Notre haine de l’étranger

Il nous faut guérir de notre haine et de notre méfiance envers l’étranger. L’Autre peut être amical, visiteur, voyageur, touriste et pas seulement l’ancien voleur de terres et de vies. On ne peut pas réclamer notre place dans le monde et refuser que le monde ait une place chez nous, en nous. L’universel n’est pas le contraire de la patrie, c’est son champs d’extension.

Il nous faut guérir du doute et du soupçon. Il faut arrêter avec le murmure malsain, la théorie du complot, la culture du maquis qui se cache derrière les apparences, la clandestinité et la tentation de l’occulte. Le monde est là sous nos yeux, sa vérité est celle qui s’offre à la main et au regard. Il faut réhabiliter la vérité brute du fait, le vérifiable, l’évident et cesser de regarder derrière les êtres et les choses pour distinguer un maitre caché ou des raisons secrètes. Revenons à la lumière des faits. Arrêtons avec les procès. Nous sortons à peine d’une vaste prison. 
Il nous faut guérir du chauvinisme, de la haine de nos voisins, de la confusion entre nationalisme et détestation des autres. Notre pays est né aussi par l’aide généreuse des autres et ne peut s’ériger dans l’enfermement et le culte de soi.

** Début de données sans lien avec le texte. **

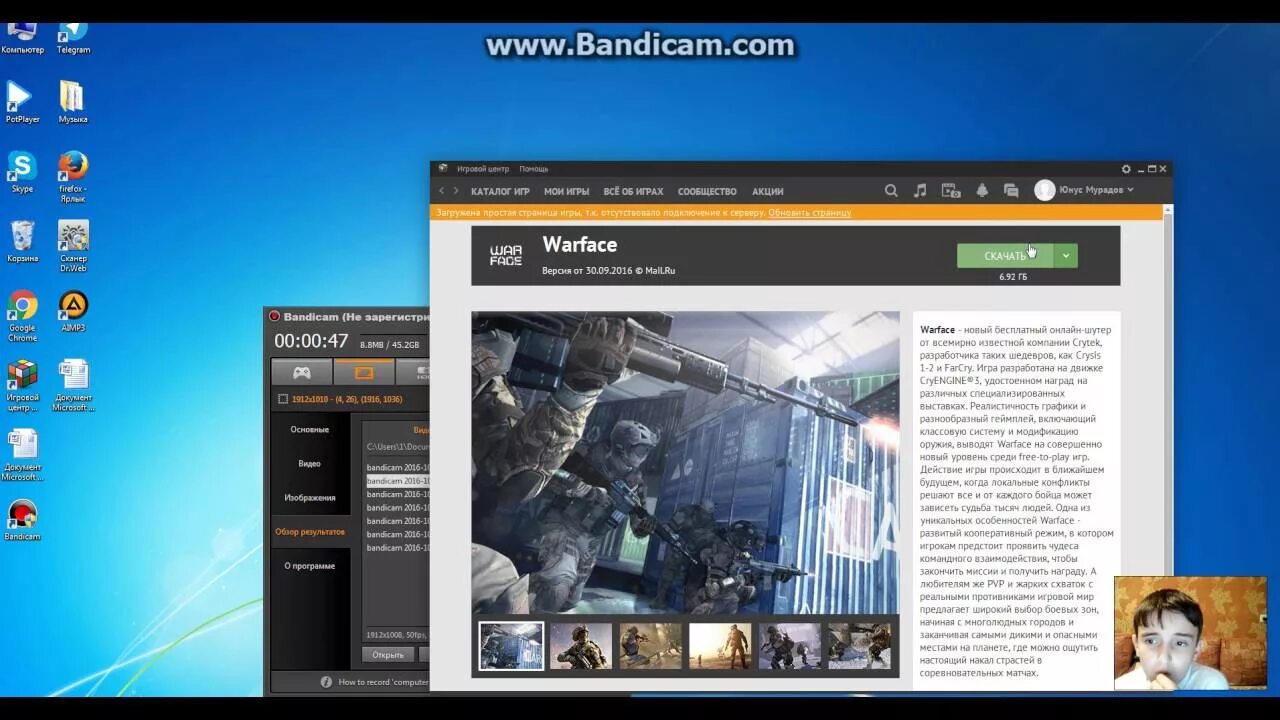Select Bandicam screen recording mode icon
Screen dimensions: 1280x720
(x=363, y=371)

Il nous faut guérir, un jour, de la vanité : oui, nous avons réussir à briser notre soumission, nous avons presque repris notre pays au gang, nous avons réinvesti par la couleur, le chant et le courage nos rues et nos villes, mais cela n’est pas suffisamment. Le croire, c’est déjà être vaincu. Il nous faut construire notre pays, le reconstruire. Le bâtir et pour le moment, c’est un champs de ruines et de nouvelles fiertés.

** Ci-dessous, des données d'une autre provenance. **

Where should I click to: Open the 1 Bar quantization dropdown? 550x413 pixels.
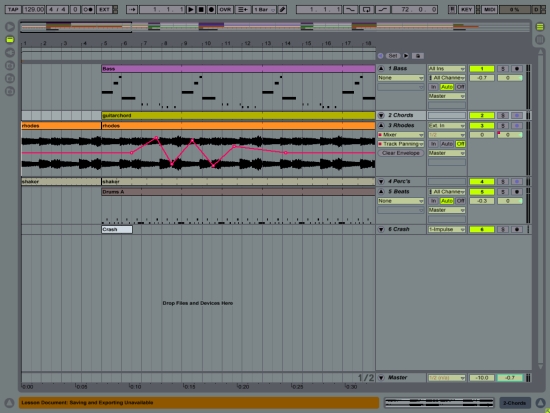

Il nous faut, après le départ de ce Régime, réhabiliter la notion d’effort, rebâtir la justice, pas celle des palais, mais celle du sens et de la morale, relier le muscle et la fortune, le travail et le salaire. Il nous faut non s’attarder le chemin parcouru, mais entrevoir celui qui reste à faire.

Cette liberté si fragile, aujourd’hui, a besoin que l’on arrête de confondre l’émotion saine et l’intelligence. On fait une révolution avec de la passion, mais pour continuer, il nous faut du sens, des figures, des représentants, des délégués et de la confiance sans procès.

C’est mon humble avis. Il ne vaut pas plus que celui d’autres, mais il peut, peut-être, dans le bruit de ces jours, servir.